The effeminate, flamboyant and zoophiliac Caligula “Cali” has become despondent ever since his horse and lover (played by a real horse, with dubbed dialogue) has left him for a Spanish mare, and he now seeks consolation in the company of his pet rabbit (played by actress Olga Rodríguez). The situation changes when a motorcycled courier announces that the Roman legions have won in Germania, and that the Emperor’s adviser, the lecherous Centurion Veteranus, will be bringing the virginal princess Virgitta as a prisoner. Since virginity has now become non-existent in Rome, even among Vestals, “Cali” excitedly arranges for her to be ritually deflowered. In reality, however, the princess’s virginity is fictitious, and fearing punishment from Caligula, she turns to her newly found friends to have her virginity “restored”.

Some remarks –

Una Virgen para Calígula is ostensibly a by-product of the same director’s immediately preceding Bacanales romanas, re-using much of the same cast, featuring the same lead character of the Centurion Veteranus (once again played by “Pipper”), and making extensive re-use of music (both library cues and themes by Jaime A. Puig), sets, costumes, locations and footage from the earlier film. As in Bacanales romanas, stock footage from other films (some of it already present in the first film) is used for scenes involving crowds and battles.
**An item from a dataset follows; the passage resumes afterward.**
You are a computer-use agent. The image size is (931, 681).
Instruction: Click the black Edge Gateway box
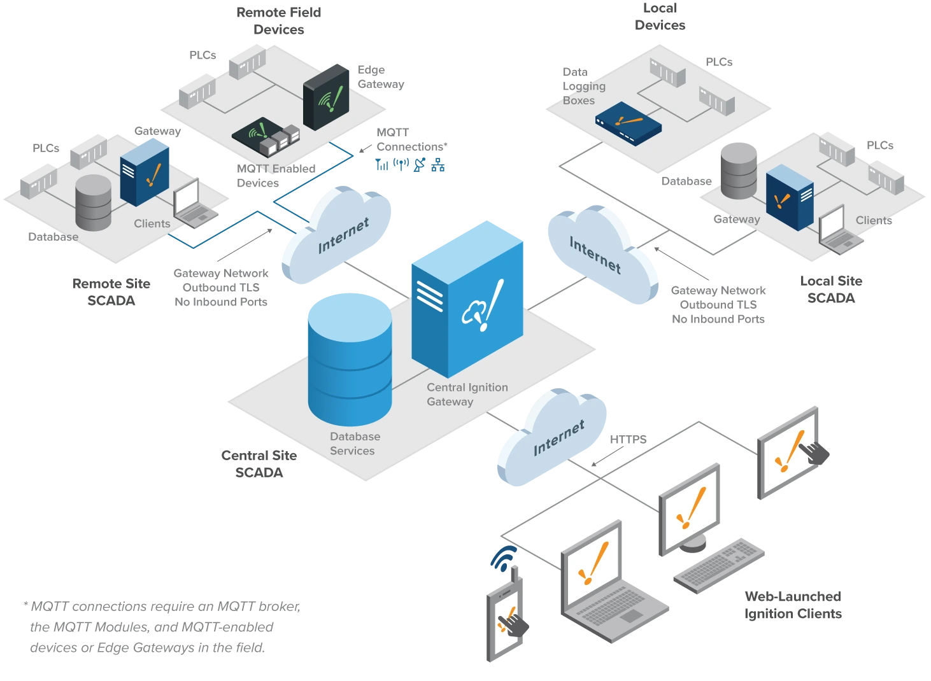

Use is also made of what appear to be outtakes from Bacanales romanas. The opening montage features what are ostensibly alternate takes of bacchanal scenes from the earlier film, with the result that an uncredited Carla Dey is briefly glimpsed -although her face is not seen - as is Raquel Evans, the latter clearly recognisable but not playing the same character as in Una Virgen para Calígula and wearing the same costume and wig as in Bacanales romanas. This film’s final set-up is also repeated in the montage sequence, which means that the black woman seen from afar may be an uncredited Ajita Wilson, unless a cost-saving double was used in the original film for long shots.

Una Virgen para Calígula opened theatrically in Spain as a softcore film, although additional hardcore scenes were added on to export prints. The hardcore scenes, not atypically in this film, are clearly derived from the same material devised for the export version of Bacanales romanas, featuring the same unidentified actor wearing a klaft (Ancient Egyptian head garment) and his partner, a frequent actress in Spanish erotica, usually uncredited but occasionally listed as “Jean Paul Perrier” & “Patricia Cauzard” respectively (but one can’t be categorical in the male’s case). Neither of these two characters appears in the rest of the film, and their scenes have no visible connection to the rest of the narrative. This additional footage was retained for the film’s VHS release (July 1983) in Spain, but without any indication of this on the cover. In view of the filmmakers’ decision to include hardcore scenes, it is remarkable that the rest of the film – despite the censorship “S” classification that was characteristic of softcore in Spain – is basically a comedy, and so mild in content as to barely qualify as softcore, with plentiful female nudity but comparatively little sexual activity, and no controversial sex, the implied bestial relationship with a horse only alluded to in the dialogue.